__Information shown__.
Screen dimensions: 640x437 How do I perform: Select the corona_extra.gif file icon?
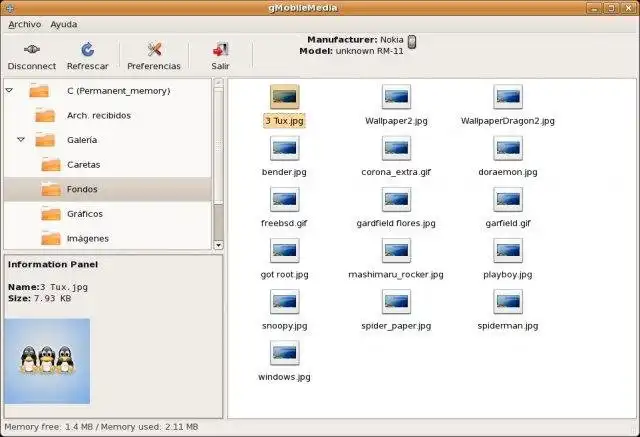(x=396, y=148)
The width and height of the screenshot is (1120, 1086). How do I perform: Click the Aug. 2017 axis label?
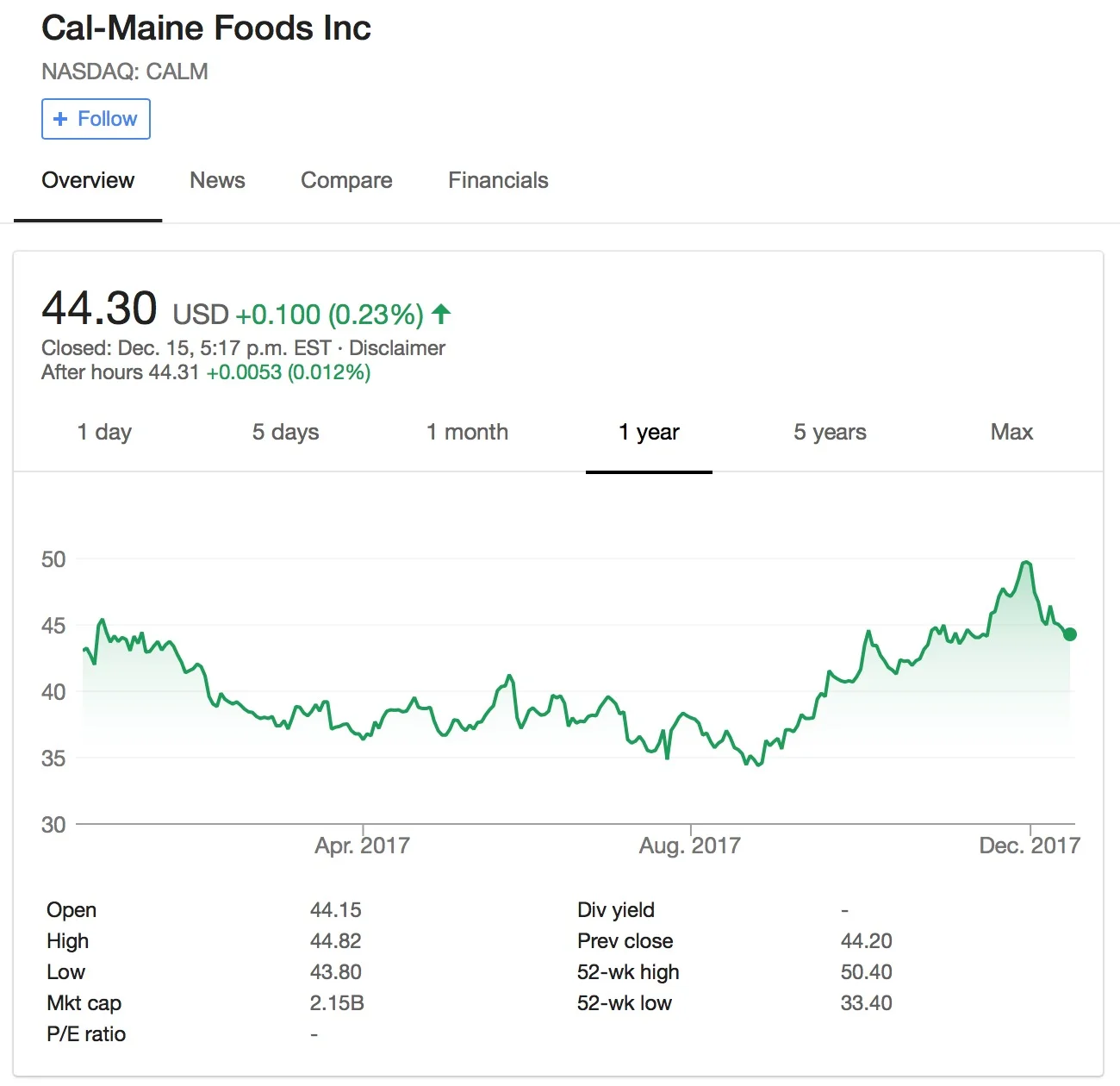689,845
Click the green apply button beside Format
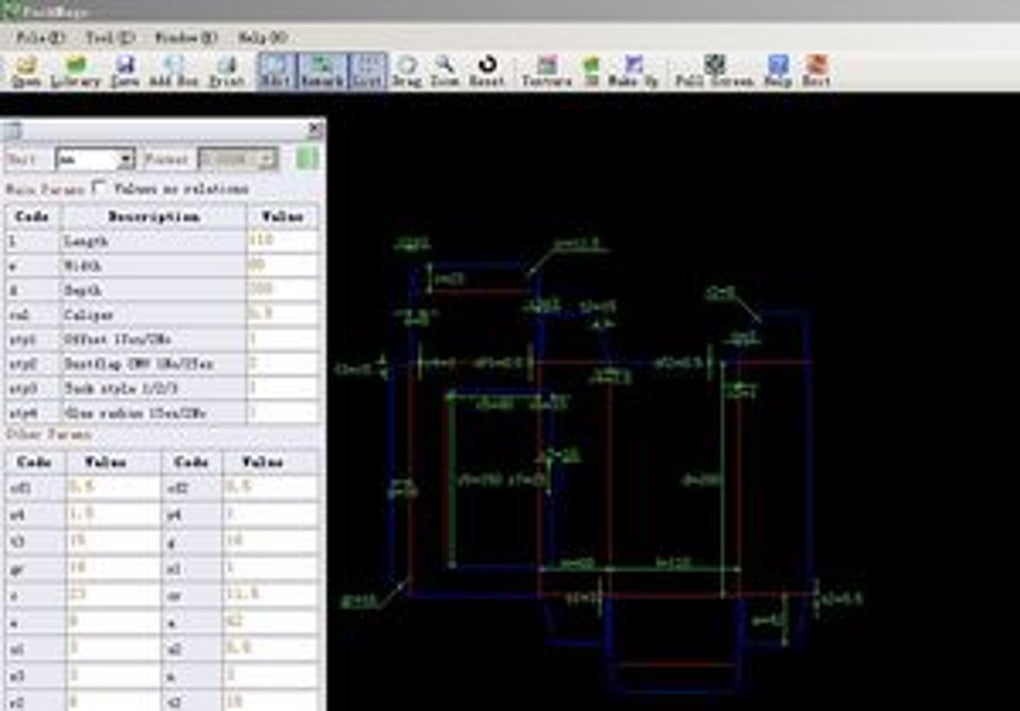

__Task brief__. Omit the pictures, then give every record back exactly as it stands.

__Answer for this exercise__.
Screen dimensions: 640x437 How do I perform: Select the corona_extra.gif file icon?
(x=396, y=148)
The width and height of the screenshot is (1120, 1086). How do I perform: Click the Aug. 2017 axis label?
689,845
Click the green apply button beside Format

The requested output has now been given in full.